Don’t get me wrong. I love the web and a lot of my work is for online these days. But I let it seep into my precious spare time, far too much. (You may think freelancers have lots of spare time. But nobody pays for it. So if anything, I’m very bad at taking time off.) I don’t need to be online so much.

I wouldn’t want to ditch mobile internet, mainly because I need to be able to pick up emails from editors. Being able to do that on my phone frees me to leave the house without carting a laptop around, so I can answer urgent questions, pick up commissions etc. Plus I can surf the net on long train journeys, and access it at my parents’ (internet-less) house. But do I really need to check email and Twitter during a ten-minute train journey?

My online/offline balance is… well, it’s not balanced. You’d expect a freelancer to be a bit glued to their email, but I really need to take a step back. Some would say: just use the net less, then. Which would be unhelpful and pointless. Being a freelance journalist would be impossible without email and the web, even if I didn’t build some of my own web features (I need written confirmation of commissions and fees, for starters).

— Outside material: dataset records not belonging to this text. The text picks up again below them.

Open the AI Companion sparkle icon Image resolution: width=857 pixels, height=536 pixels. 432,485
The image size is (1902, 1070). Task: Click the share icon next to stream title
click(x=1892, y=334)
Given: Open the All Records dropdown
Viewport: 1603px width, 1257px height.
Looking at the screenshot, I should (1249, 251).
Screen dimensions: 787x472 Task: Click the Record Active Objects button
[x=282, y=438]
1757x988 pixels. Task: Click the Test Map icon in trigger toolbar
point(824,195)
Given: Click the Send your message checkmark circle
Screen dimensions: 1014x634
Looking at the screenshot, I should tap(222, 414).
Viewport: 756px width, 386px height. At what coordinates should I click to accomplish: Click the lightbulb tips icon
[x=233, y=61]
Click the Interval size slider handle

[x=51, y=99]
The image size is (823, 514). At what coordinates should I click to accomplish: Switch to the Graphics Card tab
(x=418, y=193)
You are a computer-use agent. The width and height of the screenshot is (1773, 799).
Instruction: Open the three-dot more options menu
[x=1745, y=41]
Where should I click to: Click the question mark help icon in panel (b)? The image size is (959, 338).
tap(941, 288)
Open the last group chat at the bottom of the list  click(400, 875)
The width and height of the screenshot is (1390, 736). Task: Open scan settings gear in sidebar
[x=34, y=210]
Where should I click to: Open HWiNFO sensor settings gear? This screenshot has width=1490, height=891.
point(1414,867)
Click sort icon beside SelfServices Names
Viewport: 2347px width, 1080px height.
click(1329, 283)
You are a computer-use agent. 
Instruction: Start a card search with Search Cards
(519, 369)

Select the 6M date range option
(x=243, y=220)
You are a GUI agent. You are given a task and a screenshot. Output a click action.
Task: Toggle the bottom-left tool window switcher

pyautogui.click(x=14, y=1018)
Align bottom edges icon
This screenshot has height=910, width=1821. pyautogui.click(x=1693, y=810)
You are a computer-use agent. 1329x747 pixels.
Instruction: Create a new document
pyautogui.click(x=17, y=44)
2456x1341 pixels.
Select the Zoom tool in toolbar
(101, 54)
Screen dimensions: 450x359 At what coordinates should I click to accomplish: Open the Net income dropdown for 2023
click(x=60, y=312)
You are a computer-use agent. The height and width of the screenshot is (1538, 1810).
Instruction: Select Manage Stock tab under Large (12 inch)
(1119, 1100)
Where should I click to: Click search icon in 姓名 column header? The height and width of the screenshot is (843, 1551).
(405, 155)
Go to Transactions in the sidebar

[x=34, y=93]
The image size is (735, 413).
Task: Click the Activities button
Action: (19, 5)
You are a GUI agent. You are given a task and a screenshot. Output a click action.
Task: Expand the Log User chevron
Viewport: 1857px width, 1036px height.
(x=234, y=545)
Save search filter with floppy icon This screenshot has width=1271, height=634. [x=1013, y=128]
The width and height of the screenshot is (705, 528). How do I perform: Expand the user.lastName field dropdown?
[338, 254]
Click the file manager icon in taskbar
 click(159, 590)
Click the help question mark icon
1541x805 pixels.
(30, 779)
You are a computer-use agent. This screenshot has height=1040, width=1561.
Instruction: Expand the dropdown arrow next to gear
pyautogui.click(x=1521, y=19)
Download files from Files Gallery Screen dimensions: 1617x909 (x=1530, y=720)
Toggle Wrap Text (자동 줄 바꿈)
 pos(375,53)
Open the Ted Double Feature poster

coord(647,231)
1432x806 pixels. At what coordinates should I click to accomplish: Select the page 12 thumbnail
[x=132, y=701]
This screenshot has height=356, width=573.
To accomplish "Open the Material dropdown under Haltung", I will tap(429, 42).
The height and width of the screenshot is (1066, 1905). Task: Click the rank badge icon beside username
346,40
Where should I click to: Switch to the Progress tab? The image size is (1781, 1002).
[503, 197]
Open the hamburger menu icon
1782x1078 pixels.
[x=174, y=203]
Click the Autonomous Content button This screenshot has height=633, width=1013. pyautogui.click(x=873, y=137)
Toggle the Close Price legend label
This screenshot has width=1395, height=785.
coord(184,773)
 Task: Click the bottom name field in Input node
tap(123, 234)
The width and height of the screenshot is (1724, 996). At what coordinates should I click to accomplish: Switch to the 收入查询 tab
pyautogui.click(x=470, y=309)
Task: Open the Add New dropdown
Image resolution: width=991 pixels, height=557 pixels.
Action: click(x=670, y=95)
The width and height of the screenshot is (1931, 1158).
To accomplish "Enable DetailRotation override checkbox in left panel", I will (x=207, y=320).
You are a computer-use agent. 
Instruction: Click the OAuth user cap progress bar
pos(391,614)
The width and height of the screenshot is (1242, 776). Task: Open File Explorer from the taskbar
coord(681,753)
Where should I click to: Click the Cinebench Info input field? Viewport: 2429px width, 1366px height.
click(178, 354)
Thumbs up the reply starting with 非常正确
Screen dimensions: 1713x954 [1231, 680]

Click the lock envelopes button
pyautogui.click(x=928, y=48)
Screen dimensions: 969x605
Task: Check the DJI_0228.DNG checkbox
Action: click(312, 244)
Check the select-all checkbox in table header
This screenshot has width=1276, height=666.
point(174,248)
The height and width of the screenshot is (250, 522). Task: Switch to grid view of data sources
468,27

What I’m trying to do is break my behaviour patterns and learn better ones. First off, I’ve been decluttering. NewsFox has really helped with this. I no longer check umpteen feeds just-in-case-something-new-appeared as I can trust it’s being found, will be kept until I read it and will then auto-delete. I know RSS readers are hardly revelatory but it has taken me ages to find one I like or to realise how much time it could save me. And I’ve set it to only refresh itself once every two hours so it’s not a constant distraction.

I have also spring-cleaned my email (down from using 15% of my Gmail storage to 4%), Facebook messages, Facebook friends, Facebook application permissions, tweets, people I follow on Twitter, internet bookmarks, the documents on my PC… the list goes on. If I deleted anything important I will just have to ask someone. I’ve stopped running my inbox in the background all the time, too. Instead of just deleting emails I don’t want, I’ve been unsubscribing from all the newsletters I don’t read or want, which is about 99% of them, and emailing PRs to ask them to remove me from irrelevant mailing lists.

And in May, I’m switching off. I’m going to remove my mobile internet settings and get my boyfriend to hide my laptop. And then I’m going to have a proper, lovely, blissful break and remember what it’s like not to be switched on all the time. I did think about letting myself use iTunes or the Picturehouse website or my internet banking or… but I think it has to be all or nothing. I don’t need to do my banking online, I can go to a bank or just phone them up. I can phone the cinema, or look in the leaflet they send me every month.If I “just look at one thing” it will be the beginning of the end.